The government has tried to offer some flexibility in England by allowing people to meet outside in twos where the risk of infection is low because of the ability to keep your distance and the fact you are in the fresh air.
But, of course, that is not the same as having people round for a Sunday lunch or visiting relatives for a weekend.
The problem the government and its advisers face is that the risk coronavirus presents differs hugely depending if you are the grandparent or grandchild.
The average 80-year-old has a nearly one in 10 chance of dying if they are infected, whereas for children the risk is virtually zero.
It’s not just about individual risk either. A spike in infections among older people would overwhelm the health service. Around a quarter of people over 70 who are infected need hospital treatment.
Family gatherings, involving multiple generations, where people are in close proximity, are simply too dangerous until we know more about the virus and who in particular among the older generations – and younger people with health conditions for that matter – is most at risk.
Meanwhile, Housing Secretary Robert Jenrick defended the government’s decision to allow potential home buyers to view properties in England. The property markets in Wales, Scotland and Northern Ireland remain shut.
Speaking at Wednesday’s briefing, he said he had been asked why the government would allow people to “look around a stranger’s home but not visit their loved ones or parents”.
Mr Jenrick said he understood “why this can seem confusing at first glance” but said estate agents must follow new guidelines during viewings. These include:
- Viewings should first happen “virtually”
- Physical visits by appointments only – no open house
- Speculative viewings are “highly discouraged”
- All internal doors should be opened where possible
- The current occupier should vacate the building during the viewing, for example standing in the garden
- Hand washing upon entering the property
- And all surfaces, including door handles should be “thoroughly cleaned” afterwards
It is estimated there are 450,000 buyers and renters with plans on hold.
Property website Zoopla previously estimated that about 373,000 property sales had been put on hold during lockdown – with a total value of £82bn.
Mr Jenrick added that it was “essential that we cautiously open up parts of our economy where it’s safe to do so”.
His call came as the number of people who have died after testing positive for coronavirus in the UK has reached 33,186, a rise of 494 on the previous day.
In other developments:
- Ministers are looking at ways to allow private prayer in places of worship before the buildings are fully opened on 4 July “at the earliest”

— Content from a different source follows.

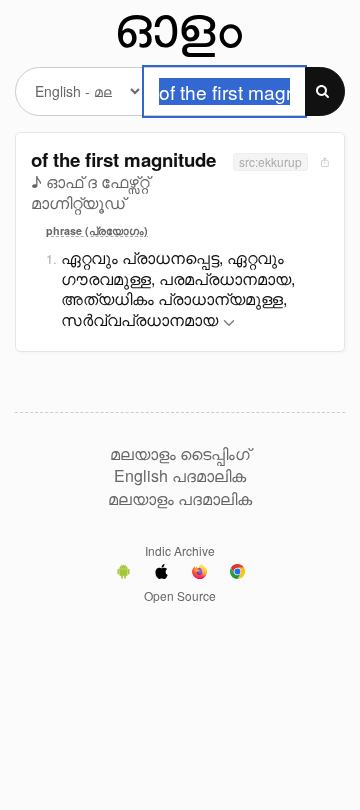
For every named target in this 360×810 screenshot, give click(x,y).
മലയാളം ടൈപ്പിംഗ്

- Construction site opening hours are to be extended – staying open until 21:00 BST, Monday to Saturday, subject to local authority approval, Mr Jenrick said
- The government is working “very closely with our main cultural institutions” to see how they might reopen with social distancing in place
- The government again missed its 100,000 daily coronavirus testing target, with 87,063 tests on Tuesday
- The prime minister has been accused of misleading MPs over advice to care homes at the start of the pandemic on controlling infections
- Up to 8,000 jobs are at risk at travel firm Tui, as it pledges to “reinvent the holiday in 2020” amid the pandemic
- Teacher unions have warned that schools do not have adequate safety measures in place to reopen, after the government told them prepare to open for more children from 1 June
- The Transport Salaried Staffs Association is urging the government to extend the coronavirus compensation scheme for NHS and care workers who die with coronavirus to transport workers. It comes after ticket officer Belly Mujinga died with the virus after being spat at by a member of public who claimed to have Covid-19
- A three-day-old baby died in hospital in Swansea after his mother tested positive for coronavirus, an inquest opening has heard.